The studies presented in this thesis focus on developing non-precious metal electrodes for oxygen reduction reactions (ORR), oxygen evolution reactions (OER), and hydrogen evolution reaction (HER), the core catalysis of fuel cells and electrolyzers. Metal oxides on carbon support are mainly considered as the catalytically active materials in this study. Two approaches of fabrication are presented: one based upon atomic layer deposition (ALD) and one by a wet synthesis process known as the solvothermal method. The resulting catalysts are characterized to reveal the process-performance relationship for ORR, OER, and HER. In the first study (Chapter 4), we demonstrate a bimetallic Co/Cu-embedded N-doped carbon structure for trifunctional catalysis of ORR, OER, and HER in alkaline media. A hybrid catalyst synthesized through a metal-organic framework-based process (M-NC-CoCu) enables active trifunctional catalysis due to its multi-faceted favorable characteristics. It is believed that a range of catalytically active sites are formed through the approach including well-dispersed tiny CuCo2O4 phases, a high concentration of pyridinic and graphitic N, and Cu-Ox, Cu-Nx, and Co-Nx moieties. In addition, a high-surface-area morphology with a high concentration of sp2 bonding, which is beneficial for facilitated electron conduction, further contributes to the performance as an electrocatalyst.
The second study (Chapter 5) investigates the catalytic activities of titanium dioxide (TiO2) incorporated onto graphene oxygen (GO) by atomic layer deposition (ALD). The catalytic activity was systematically measured by cyclic voltammetry (CV). Evidence shows that TiO2 bonded on the surface of GO is catalytic active. An ALD treatment of TiO2 shows improvement in the catalytic activity compared to non-treated graphene. The ALD temperature also affects the catalytic performance. A higher temperature results in a higher catalytic activity, which is ascribed to the simultaneous reduction of GO and the addition of catalytically active TiO2/GO interfaces by ALD. In addition, there is also an optimal number of ALD cycles for enhanced catalytic activity.
In the third study (Chapter 6), a zinc-based zeolitic imidazole framework (ZIF-8) is carbonized to form organized N-doped carbon nanostructures.
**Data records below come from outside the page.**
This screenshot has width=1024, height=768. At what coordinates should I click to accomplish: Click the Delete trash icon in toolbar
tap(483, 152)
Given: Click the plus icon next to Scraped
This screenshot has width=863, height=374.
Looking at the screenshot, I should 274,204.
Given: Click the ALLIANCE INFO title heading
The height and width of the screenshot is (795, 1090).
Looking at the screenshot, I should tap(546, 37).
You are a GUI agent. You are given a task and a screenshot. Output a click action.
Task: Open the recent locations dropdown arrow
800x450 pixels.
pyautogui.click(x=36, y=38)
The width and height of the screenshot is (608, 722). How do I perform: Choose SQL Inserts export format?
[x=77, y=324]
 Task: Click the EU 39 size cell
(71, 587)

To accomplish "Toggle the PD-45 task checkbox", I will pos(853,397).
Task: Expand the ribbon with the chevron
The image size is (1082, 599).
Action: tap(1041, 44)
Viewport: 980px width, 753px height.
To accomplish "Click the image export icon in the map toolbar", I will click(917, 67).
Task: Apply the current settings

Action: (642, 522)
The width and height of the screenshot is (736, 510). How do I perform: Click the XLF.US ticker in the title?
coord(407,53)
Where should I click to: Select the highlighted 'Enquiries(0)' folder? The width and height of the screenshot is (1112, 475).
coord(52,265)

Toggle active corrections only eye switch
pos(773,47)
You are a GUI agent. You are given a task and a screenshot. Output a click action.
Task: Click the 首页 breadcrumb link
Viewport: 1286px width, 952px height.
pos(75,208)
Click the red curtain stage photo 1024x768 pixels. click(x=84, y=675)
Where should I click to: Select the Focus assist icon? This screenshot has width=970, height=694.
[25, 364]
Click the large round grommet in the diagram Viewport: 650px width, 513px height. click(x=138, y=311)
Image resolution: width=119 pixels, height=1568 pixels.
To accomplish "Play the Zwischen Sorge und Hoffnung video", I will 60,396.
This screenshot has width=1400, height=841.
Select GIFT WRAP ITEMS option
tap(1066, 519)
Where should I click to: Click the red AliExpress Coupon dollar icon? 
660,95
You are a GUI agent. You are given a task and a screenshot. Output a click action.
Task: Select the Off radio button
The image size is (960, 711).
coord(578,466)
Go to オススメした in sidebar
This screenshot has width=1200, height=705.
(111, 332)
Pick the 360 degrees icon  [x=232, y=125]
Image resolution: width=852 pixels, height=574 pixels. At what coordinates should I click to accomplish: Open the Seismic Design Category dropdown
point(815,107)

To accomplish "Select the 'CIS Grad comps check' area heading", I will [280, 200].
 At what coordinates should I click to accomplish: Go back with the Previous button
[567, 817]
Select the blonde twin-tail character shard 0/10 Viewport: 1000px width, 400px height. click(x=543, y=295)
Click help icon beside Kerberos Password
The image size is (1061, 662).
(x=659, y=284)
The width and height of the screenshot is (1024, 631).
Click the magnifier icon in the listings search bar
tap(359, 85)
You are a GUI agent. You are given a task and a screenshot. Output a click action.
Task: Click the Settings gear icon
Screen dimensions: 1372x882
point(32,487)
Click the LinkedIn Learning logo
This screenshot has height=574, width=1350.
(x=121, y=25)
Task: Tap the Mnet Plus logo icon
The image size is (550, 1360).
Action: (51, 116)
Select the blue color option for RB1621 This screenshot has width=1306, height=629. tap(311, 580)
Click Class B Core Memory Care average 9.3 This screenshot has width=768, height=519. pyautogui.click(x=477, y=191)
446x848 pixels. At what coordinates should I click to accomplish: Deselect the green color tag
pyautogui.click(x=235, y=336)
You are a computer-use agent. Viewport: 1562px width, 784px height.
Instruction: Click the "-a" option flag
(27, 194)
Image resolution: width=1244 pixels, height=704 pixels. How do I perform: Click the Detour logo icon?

The carbonized ZIF-8 (C-ZIF-8) was then used as a substrate (support) for ALD. Titanium (Ti) and/or cerium (Ce) precursors were introduced to the ALD chamber to form bimetallic (Ti and Ce) or monometallic (Ti or Ce) hybrids with C-ZIF-8. I investigated the effects of bimetal incorporation in the electrocatalytic properties of the resulting hybrid systems toward OER and HER. The optimization of ALD parameters, such as the number of cycles, temperature, and pressure for catalytic performance are also discussed.